Search the entries for the word "three". Copy each line in which it is found.
───
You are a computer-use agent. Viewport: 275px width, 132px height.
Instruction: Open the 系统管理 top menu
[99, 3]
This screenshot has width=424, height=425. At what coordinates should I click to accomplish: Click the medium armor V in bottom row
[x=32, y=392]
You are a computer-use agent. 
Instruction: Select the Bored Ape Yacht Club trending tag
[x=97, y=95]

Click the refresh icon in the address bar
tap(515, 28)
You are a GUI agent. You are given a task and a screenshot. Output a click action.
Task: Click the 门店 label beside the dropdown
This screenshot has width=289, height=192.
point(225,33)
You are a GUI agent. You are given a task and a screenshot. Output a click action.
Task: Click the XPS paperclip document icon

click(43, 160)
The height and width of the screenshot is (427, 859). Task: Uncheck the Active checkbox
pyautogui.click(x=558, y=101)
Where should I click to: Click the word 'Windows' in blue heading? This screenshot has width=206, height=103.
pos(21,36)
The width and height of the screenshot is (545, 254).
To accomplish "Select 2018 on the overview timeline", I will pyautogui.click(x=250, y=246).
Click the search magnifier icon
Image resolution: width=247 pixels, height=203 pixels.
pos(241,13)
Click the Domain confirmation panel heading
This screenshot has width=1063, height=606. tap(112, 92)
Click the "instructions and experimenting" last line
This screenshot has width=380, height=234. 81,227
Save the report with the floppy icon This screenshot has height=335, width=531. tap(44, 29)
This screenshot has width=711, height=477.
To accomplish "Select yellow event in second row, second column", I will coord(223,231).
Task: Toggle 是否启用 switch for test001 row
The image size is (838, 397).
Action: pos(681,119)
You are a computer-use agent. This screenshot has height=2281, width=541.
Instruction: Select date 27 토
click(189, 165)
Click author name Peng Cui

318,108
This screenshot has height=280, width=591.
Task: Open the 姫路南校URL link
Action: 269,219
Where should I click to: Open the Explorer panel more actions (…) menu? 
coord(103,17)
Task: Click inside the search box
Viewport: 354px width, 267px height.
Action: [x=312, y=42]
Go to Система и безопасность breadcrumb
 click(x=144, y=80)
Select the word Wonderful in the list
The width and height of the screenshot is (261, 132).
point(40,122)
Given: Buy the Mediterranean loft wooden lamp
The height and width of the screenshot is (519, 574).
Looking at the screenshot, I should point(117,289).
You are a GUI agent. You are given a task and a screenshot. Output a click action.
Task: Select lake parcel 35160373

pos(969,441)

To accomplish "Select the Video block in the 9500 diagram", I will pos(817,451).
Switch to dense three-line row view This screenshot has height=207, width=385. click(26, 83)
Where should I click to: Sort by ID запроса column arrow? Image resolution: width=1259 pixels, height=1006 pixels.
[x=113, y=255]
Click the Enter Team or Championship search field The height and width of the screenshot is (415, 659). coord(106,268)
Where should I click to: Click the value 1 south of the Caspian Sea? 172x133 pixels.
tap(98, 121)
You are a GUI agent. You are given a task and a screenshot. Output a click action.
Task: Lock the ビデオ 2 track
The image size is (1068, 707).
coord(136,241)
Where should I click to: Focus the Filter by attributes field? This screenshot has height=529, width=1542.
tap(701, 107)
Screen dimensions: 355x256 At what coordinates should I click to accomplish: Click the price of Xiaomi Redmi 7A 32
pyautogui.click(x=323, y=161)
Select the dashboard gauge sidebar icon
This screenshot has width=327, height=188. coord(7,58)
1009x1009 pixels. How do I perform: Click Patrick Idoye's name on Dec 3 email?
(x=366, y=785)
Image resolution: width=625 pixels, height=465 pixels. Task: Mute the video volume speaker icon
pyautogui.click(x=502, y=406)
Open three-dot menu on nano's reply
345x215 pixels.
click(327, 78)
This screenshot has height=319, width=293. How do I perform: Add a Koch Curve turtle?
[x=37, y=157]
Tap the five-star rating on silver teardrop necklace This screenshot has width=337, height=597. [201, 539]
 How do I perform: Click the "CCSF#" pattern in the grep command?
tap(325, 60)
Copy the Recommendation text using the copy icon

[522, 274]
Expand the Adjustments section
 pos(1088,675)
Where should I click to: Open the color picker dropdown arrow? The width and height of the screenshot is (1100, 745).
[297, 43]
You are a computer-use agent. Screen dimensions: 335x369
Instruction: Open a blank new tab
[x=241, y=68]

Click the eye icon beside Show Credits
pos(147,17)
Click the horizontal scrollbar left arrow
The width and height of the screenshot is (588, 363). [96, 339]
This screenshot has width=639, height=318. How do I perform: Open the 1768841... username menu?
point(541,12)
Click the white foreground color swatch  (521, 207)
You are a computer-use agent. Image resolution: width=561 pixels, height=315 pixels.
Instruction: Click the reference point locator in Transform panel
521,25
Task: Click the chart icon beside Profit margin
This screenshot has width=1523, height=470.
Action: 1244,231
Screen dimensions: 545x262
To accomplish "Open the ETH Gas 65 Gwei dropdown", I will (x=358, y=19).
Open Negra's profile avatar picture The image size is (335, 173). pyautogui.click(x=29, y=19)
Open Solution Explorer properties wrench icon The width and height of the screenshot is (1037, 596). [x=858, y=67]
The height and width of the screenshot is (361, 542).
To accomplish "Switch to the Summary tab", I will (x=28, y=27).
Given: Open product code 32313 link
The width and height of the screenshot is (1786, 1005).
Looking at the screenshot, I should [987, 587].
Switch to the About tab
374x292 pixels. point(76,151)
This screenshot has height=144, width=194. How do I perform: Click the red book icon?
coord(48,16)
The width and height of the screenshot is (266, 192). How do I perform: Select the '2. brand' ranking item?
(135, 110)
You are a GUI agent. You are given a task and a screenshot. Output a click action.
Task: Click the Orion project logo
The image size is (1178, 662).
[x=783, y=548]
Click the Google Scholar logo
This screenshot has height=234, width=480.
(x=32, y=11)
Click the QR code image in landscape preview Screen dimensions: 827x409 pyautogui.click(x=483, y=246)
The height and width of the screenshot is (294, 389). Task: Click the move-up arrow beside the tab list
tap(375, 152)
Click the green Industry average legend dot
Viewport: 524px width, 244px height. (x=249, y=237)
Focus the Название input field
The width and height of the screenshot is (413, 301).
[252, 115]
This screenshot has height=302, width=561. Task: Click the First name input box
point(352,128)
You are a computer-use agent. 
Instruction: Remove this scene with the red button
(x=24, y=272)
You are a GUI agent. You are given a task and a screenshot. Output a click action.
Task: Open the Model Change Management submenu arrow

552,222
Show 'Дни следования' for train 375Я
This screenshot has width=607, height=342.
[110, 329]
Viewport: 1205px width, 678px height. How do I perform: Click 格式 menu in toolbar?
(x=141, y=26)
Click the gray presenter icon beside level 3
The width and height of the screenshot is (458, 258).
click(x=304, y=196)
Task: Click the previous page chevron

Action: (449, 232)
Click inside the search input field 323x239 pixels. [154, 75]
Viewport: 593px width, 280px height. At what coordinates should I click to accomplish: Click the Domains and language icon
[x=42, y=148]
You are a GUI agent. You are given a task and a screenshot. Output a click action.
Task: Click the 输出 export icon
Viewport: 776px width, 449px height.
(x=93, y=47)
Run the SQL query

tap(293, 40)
───
> THE COMPLETED TASK
Switch to dense three-line row view This screenshot has height=207, width=385. click(26, 83)
Open three-dot menu on nano's reply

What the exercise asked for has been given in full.